Zk proofs were initially developed with the idea of maintaining privacy. Though popular media may focus current use cases on ‘greater allowance of TPS’, the fact remains that zk proofs have a much wider range of applications.
One such application is a tool that verifies the identity of users by checking assets in wallet or on-chain transactions anonymously via zk circuitry.
Zk identities have the potential to be extremely powerful, and use cases are immediately available in the real world. For instance, suppose I am a debtor who is trying to prove his creditworthiness while still keeping banking information and activity private. I would show that I’ve paid off large loans from multiple trusted banks, but will not reveal the banks or the specifications of those loans.

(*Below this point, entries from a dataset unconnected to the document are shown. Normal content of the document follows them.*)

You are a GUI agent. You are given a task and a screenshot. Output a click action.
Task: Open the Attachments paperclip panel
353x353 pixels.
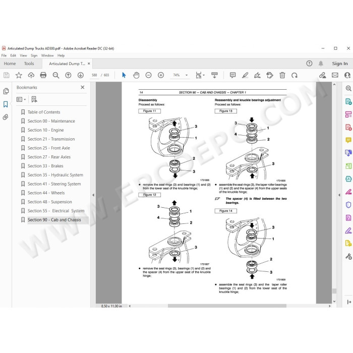pyautogui.click(x=6, y=117)
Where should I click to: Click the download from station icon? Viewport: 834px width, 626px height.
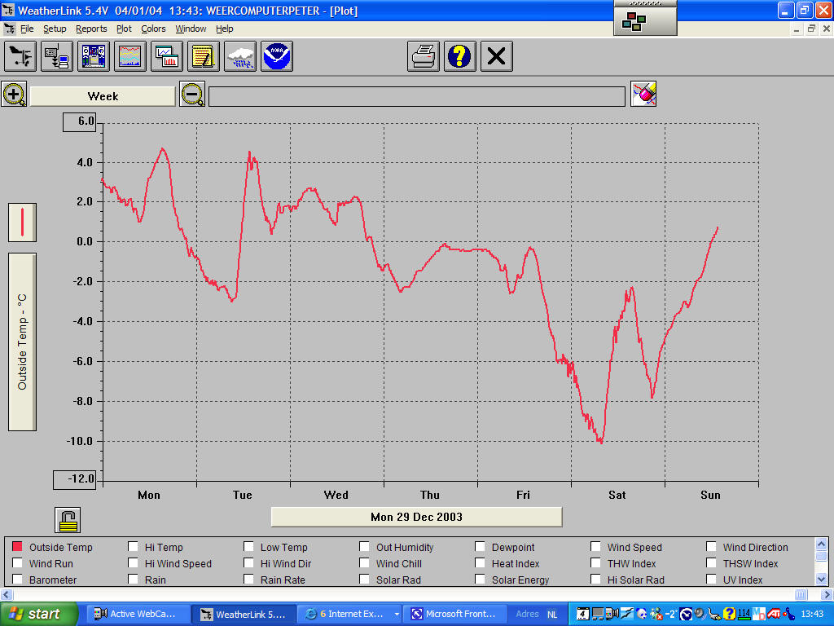(57, 56)
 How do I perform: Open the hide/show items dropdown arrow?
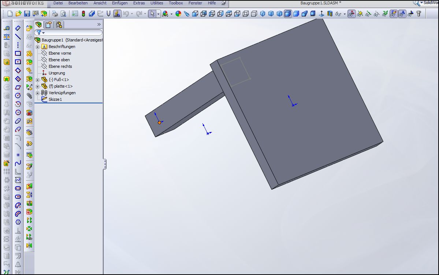345,14
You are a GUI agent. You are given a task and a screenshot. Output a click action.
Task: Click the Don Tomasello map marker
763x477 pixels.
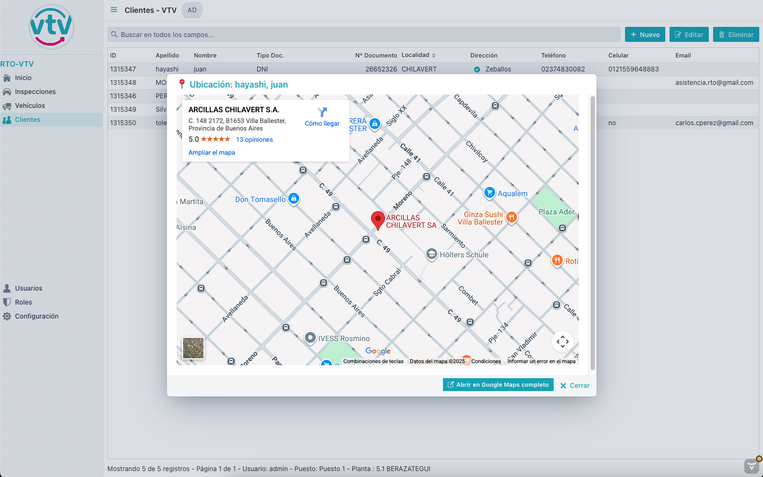coord(293,199)
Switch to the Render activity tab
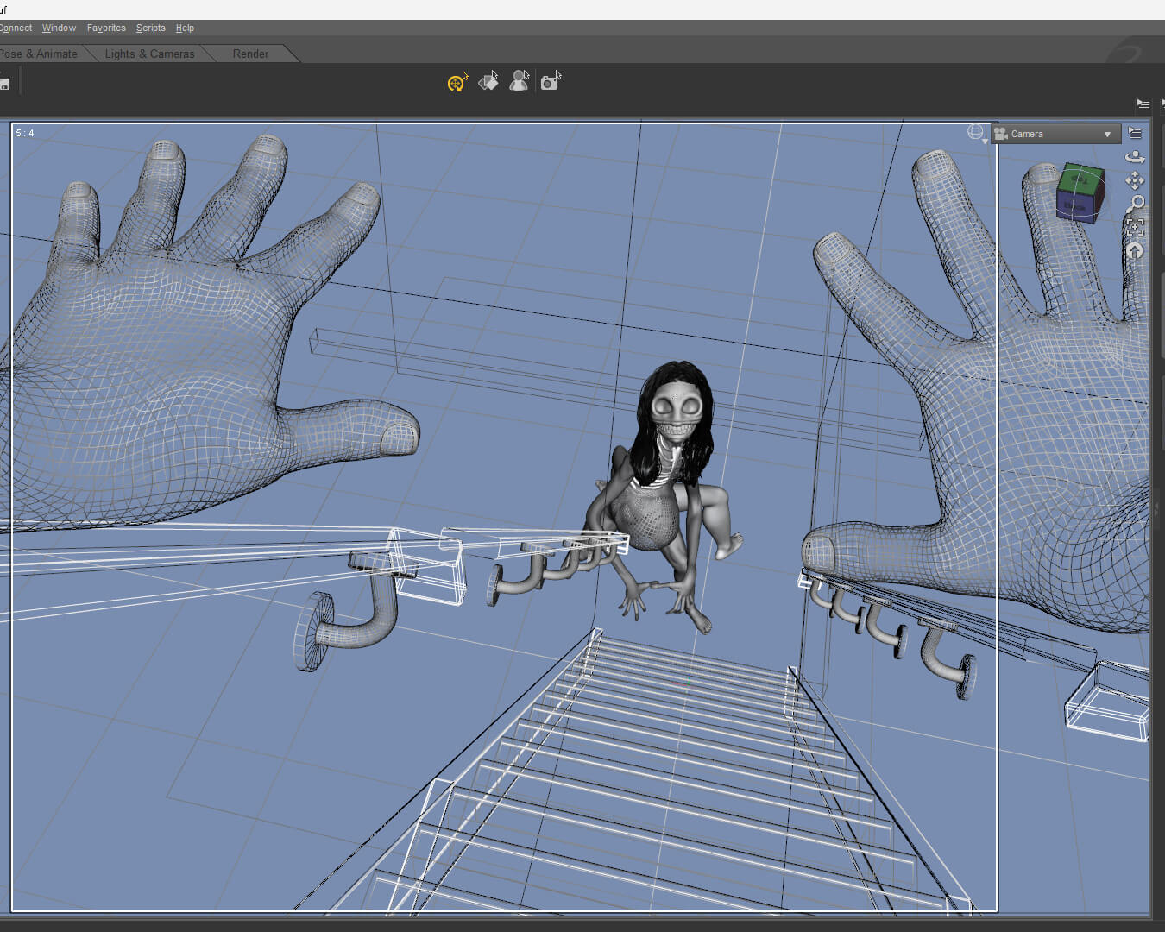The width and height of the screenshot is (1165, 932). (x=250, y=54)
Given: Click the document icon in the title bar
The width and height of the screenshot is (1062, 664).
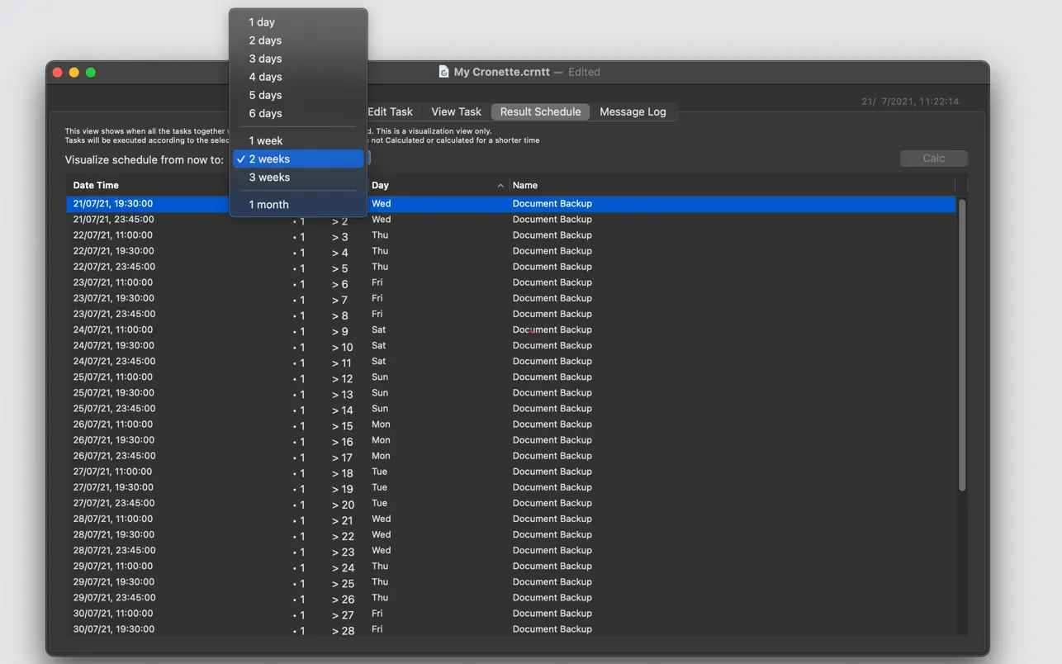Looking at the screenshot, I should tap(443, 72).
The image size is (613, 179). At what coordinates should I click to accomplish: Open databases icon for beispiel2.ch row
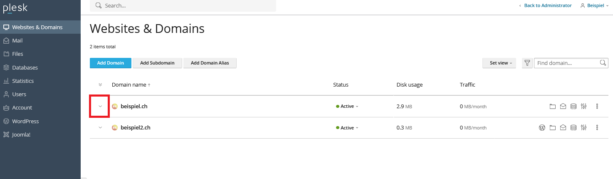[573, 128]
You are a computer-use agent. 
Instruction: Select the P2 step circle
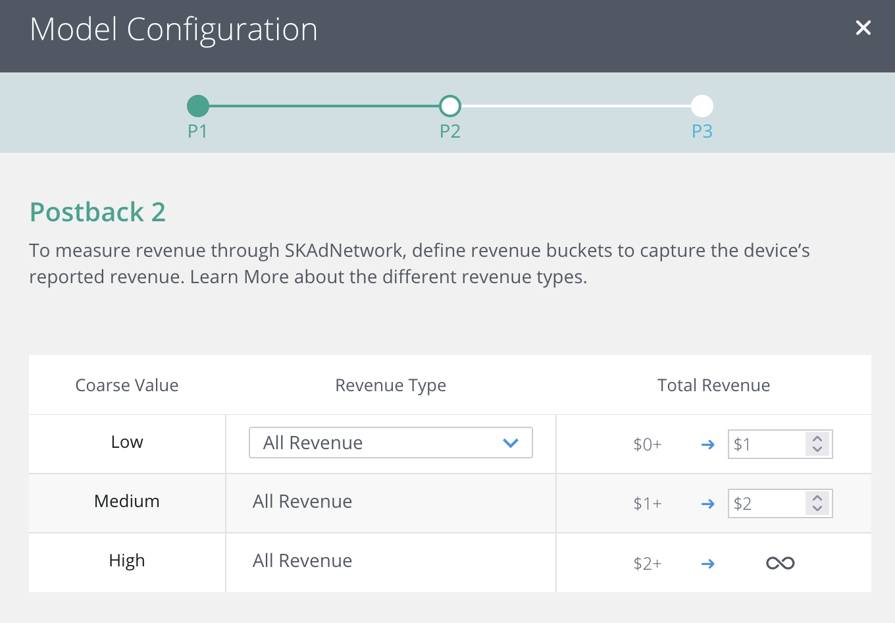point(450,106)
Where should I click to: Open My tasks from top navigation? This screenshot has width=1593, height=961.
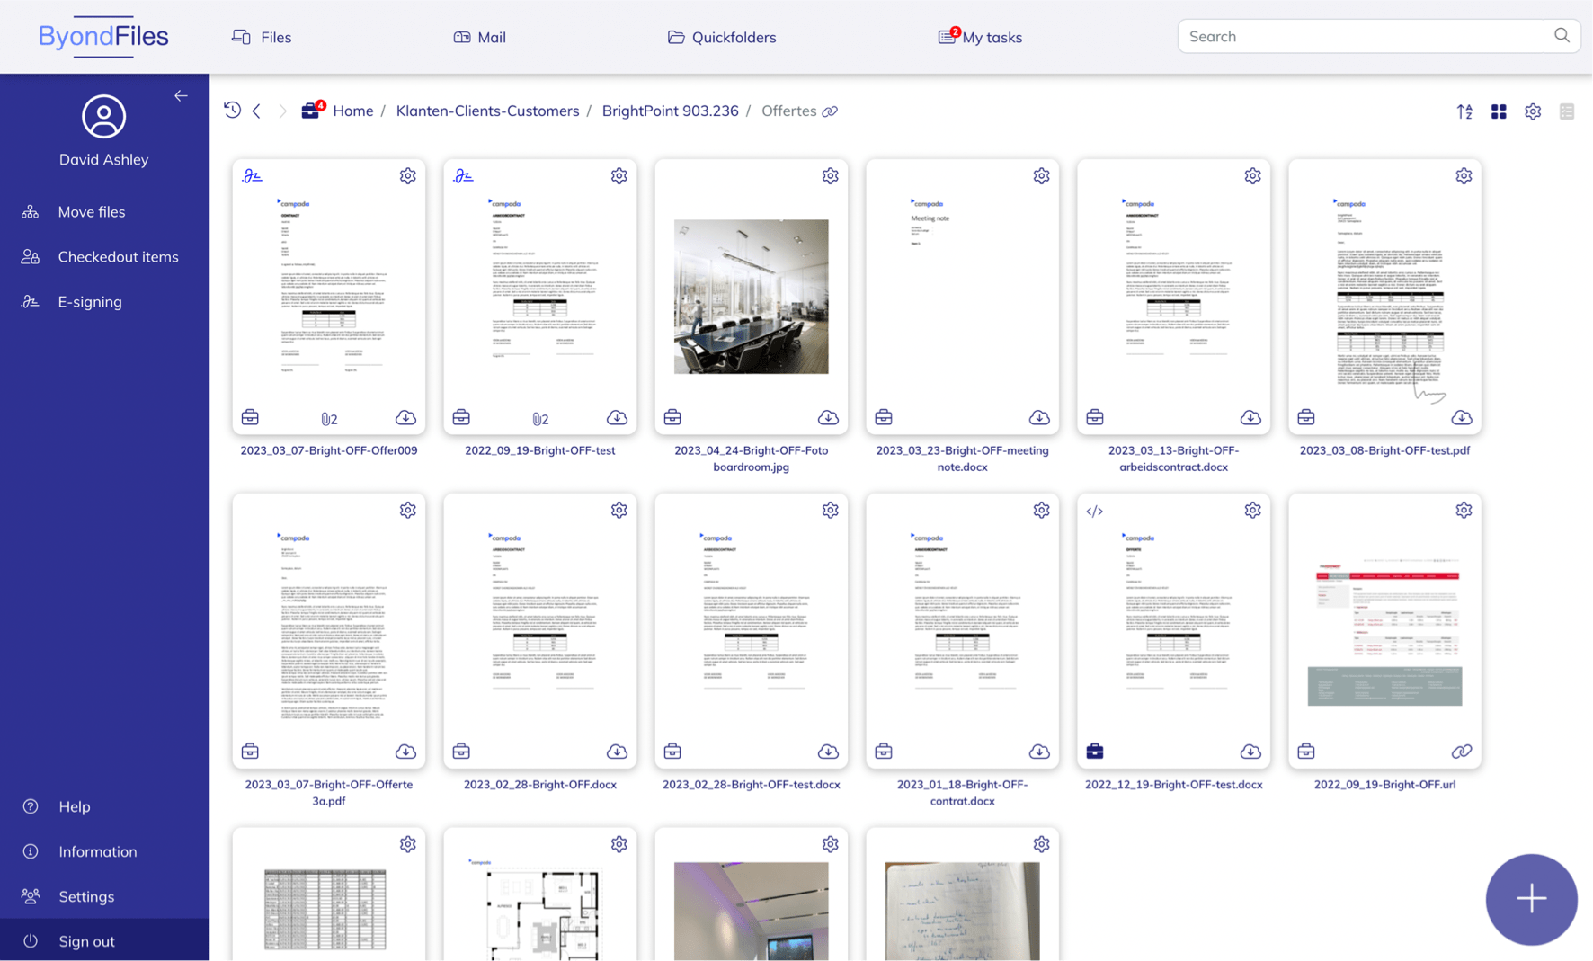point(980,37)
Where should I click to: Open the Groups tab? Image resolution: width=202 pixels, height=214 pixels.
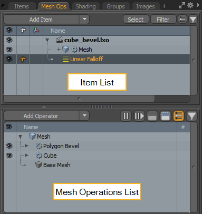point(116,6)
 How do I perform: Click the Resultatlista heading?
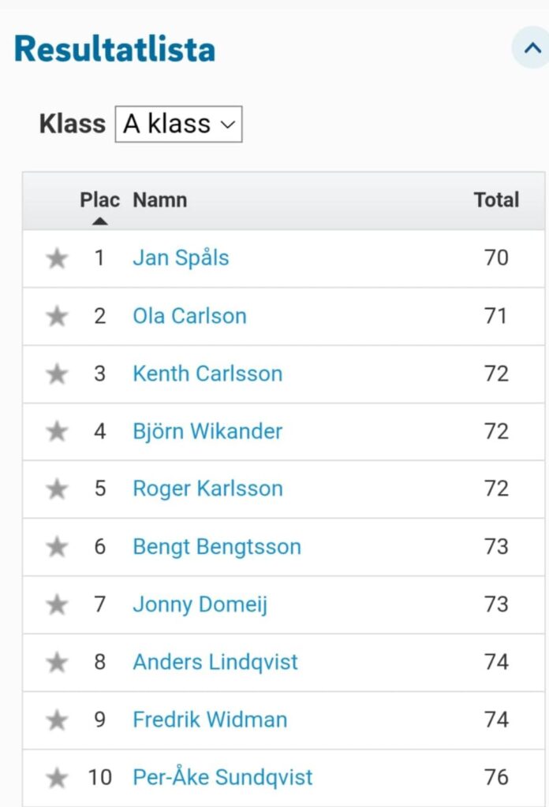pyautogui.click(x=114, y=49)
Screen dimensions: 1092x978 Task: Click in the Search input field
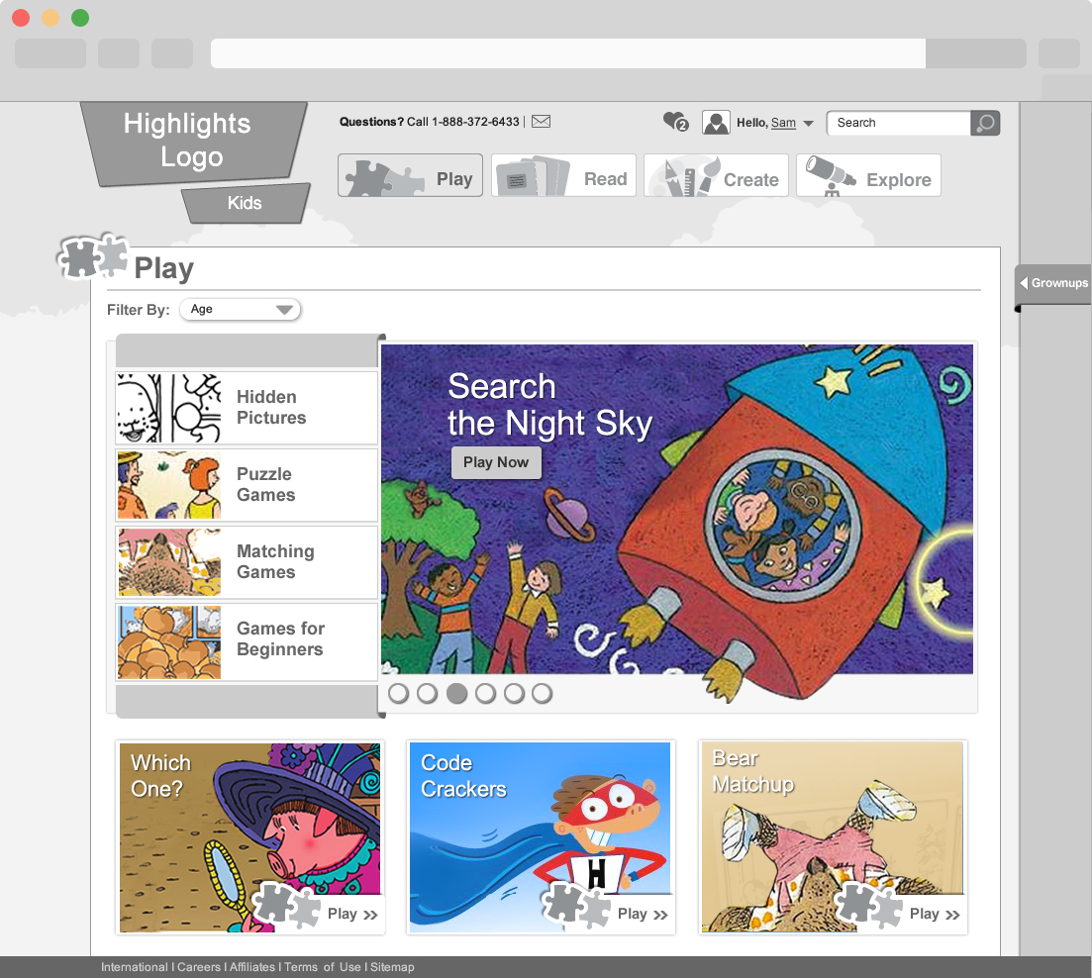(898, 123)
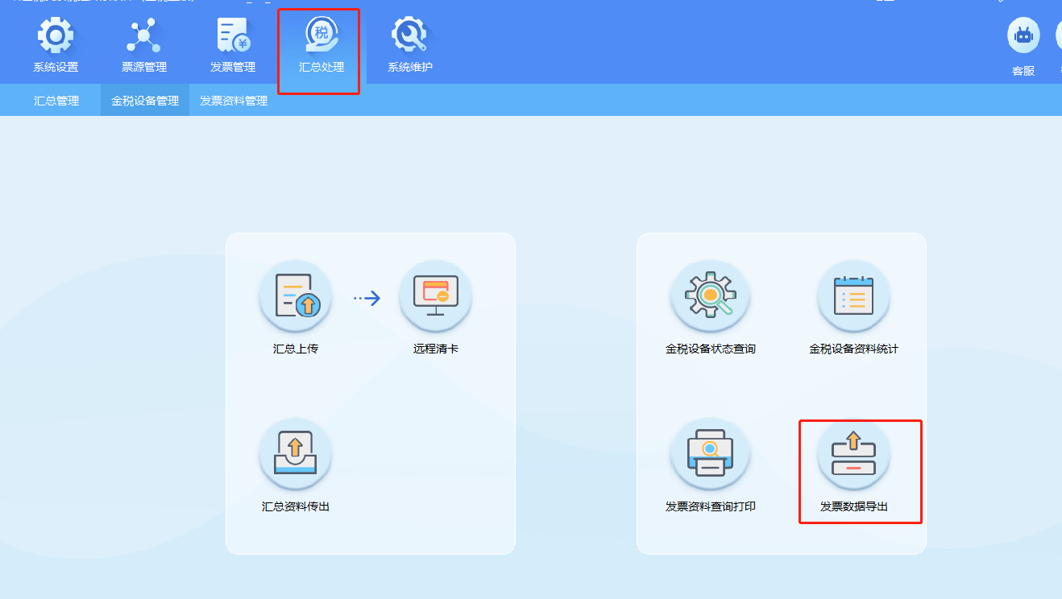1062x599 pixels.
Task: Start 远程清卡 monitor icon
Action: point(436,296)
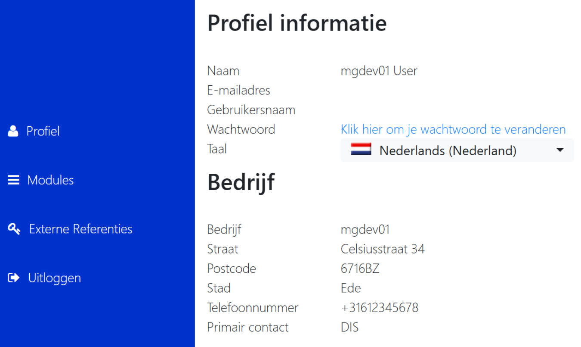Click the Bedrijf section heading
The height and width of the screenshot is (347, 581).
tap(241, 182)
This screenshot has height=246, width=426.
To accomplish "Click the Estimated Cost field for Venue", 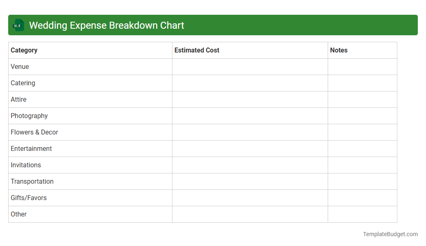I will point(250,66).
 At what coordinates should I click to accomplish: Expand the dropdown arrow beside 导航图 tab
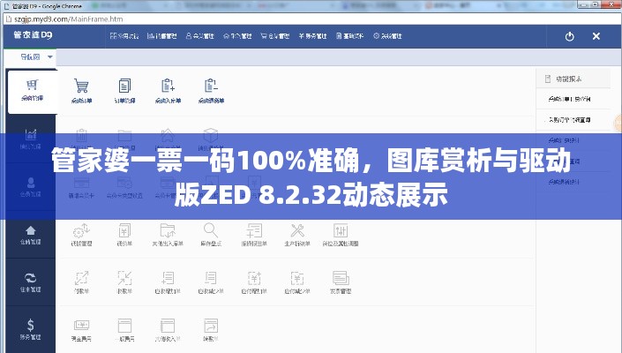click(x=50, y=56)
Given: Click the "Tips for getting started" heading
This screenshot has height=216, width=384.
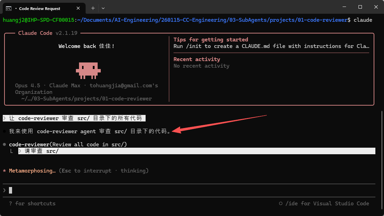Looking at the screenshot, I should 210,40.
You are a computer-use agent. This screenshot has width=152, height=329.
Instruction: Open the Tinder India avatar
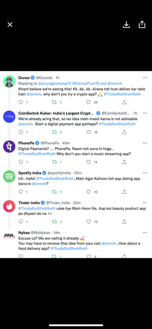tap(9, 206)
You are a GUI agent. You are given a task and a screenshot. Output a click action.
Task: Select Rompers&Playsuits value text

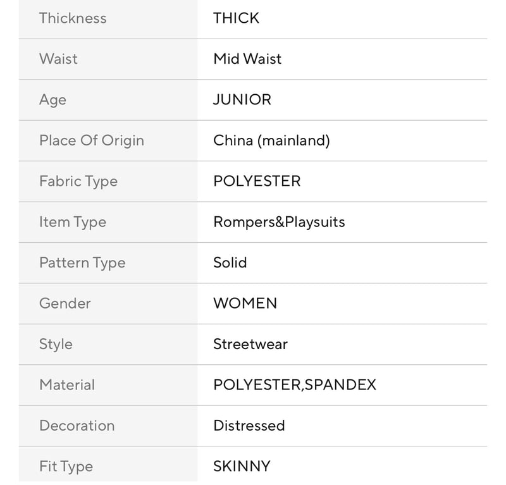[279, 223]
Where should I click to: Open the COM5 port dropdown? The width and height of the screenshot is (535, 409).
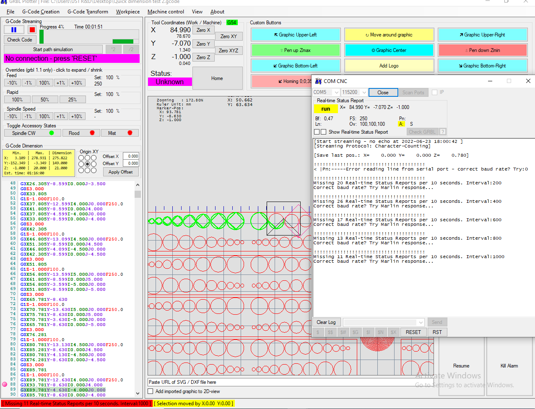coord(336,92)
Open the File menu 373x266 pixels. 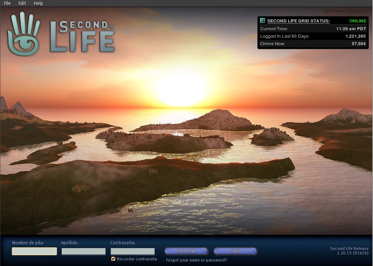click(x=7, y=3)
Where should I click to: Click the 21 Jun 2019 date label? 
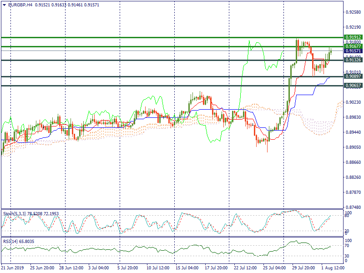[x=13, y=268]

Another big development in the zk area is efficient private delegation of zk-SNARK provers. As stated earlier, time to prove is quite slow. Hashing 10kb with SHA2 takes 140 seconds, instead of the desired few milliseconds. A solution to this would be to outsource the proving. Unfortunately, this brings up another dilemma: secrets are invariably leaked to the workers. What is needed: outsourcing proving with privacy. Through careful implementation, it is possible to delegate proving to a device like a mobile phone with 26x faster speeds than computing locally. This novel framework was first presented at the zkSummit in April 2022 by Pratyush Mishra.
We are very early in the development of application based zk proofs. Nevertheless, the pace of progress has been rapid. Stages that expert researchers thought would not be reached in 5 years have already come to fruition. That said, there’s still a lot to accomplish. There is still a lot of strife between development communities, as camps are being formed and opinions are being politicized. Only time will tell which party is right. What is certain is that, when historians look back, they will see this period of zk implementations as the seminal part in the spectacular history of cryptocurrency.
This report is not investment or trading advice. Please conduct your own research before making any investment decisions. Past performance of an asset is not indicative of future results. The Author may be holding the cryptocurrencies or using the strategies mentioned in this report.